LEA: Romanos 8:31-39 | Cuando cruzamos una calle transitada acompañados de niños pequeños, extendemos la mano y decimos: «Tómate fuerte», y ellos se aferran a nuestra mano lo más fuerte que pueden. Pero nunca deberíamos depender de su fuerza en esto. Lo que los sostiene y protege es nuestra manera de tomarlos de la mano. Por eso, Pablo insiste: «… fui también asido por Cristo Jesús» (Filipenses 3:12). O mejor aún: «¡Cristo me sostiene de la mano!».
Una cosa es cierta: lo que nos mantiene a salvo no es cómo nos asimos a Dios, sino la fuerza con que Él nos sostiene. Nadie puede separarnos de sus manos; ni el diablo ni nosotros mismos. Una vez que estamos en ellas, Jesucristo no nos soltará.
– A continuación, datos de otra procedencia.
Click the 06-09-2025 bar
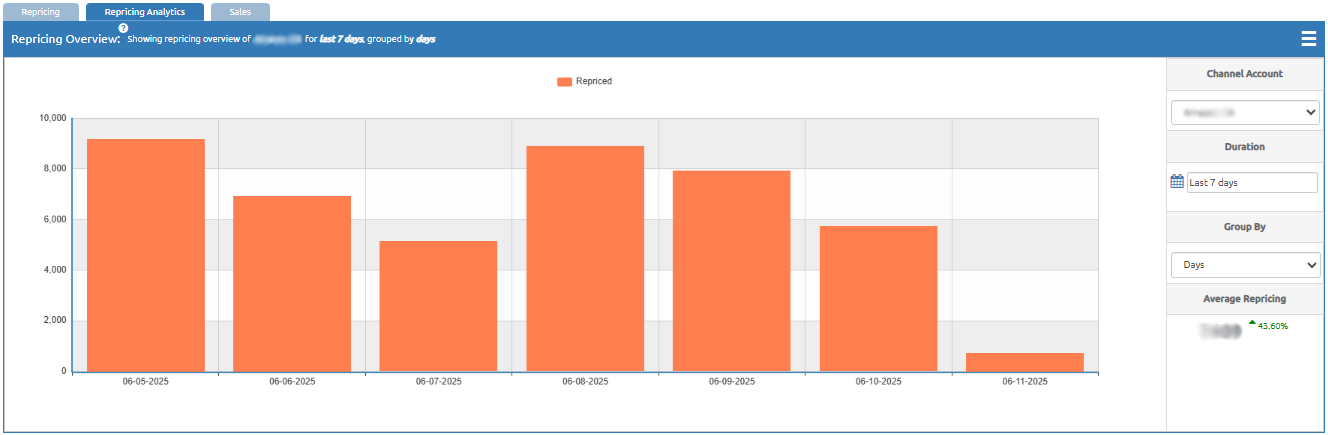This screenshot has width=1328, height=435. click(731, 271)
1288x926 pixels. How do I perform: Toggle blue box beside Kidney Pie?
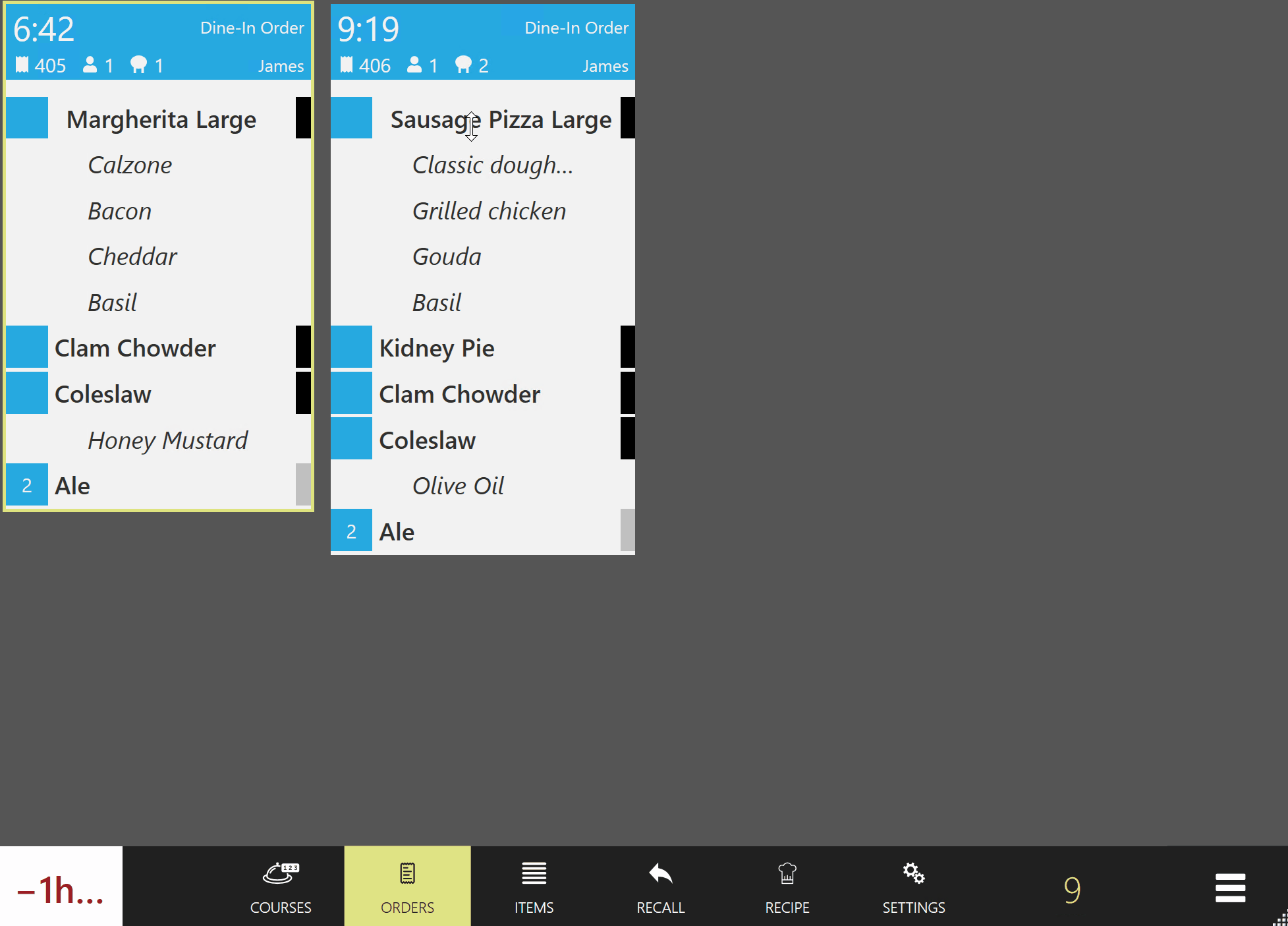[351, 347]
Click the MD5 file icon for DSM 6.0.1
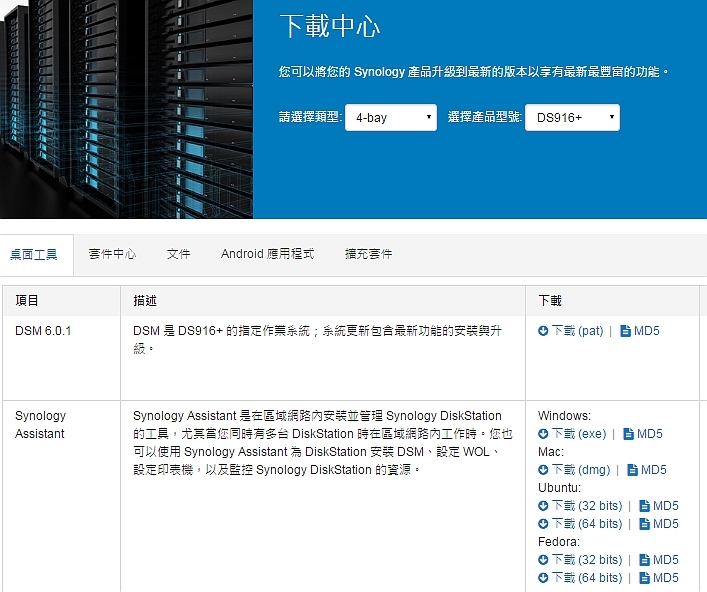Image resolution: width=707 pixels, height=592 pixels. (626, 331)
Tenemos esta certeza: «y yo [Jesús] les doy vida eterna; y no perecerán jamás, ni nadie las arrebatará de mi mano. Mi Padre que me las dio, es mayor que todos, y nadie las puede arrebatar de la mano de mi Padre» (Juan 10:28-29).
Una doble seguridad: nuestro Padre de un lado y nuestro Señor y Salvador del otro, rodeándonos como una abrazadera. Estas son las manos que formaron las montañas y los océanos, y que arrojaron las estrellas en el espacio. Nada en esta vida ni en la futura «nos podrá separar del amor de Dios, que es en Cristo Jesús Señor nuestro» (Romanos 8:39).
Aquel que nos salvó es también el que nos guarda.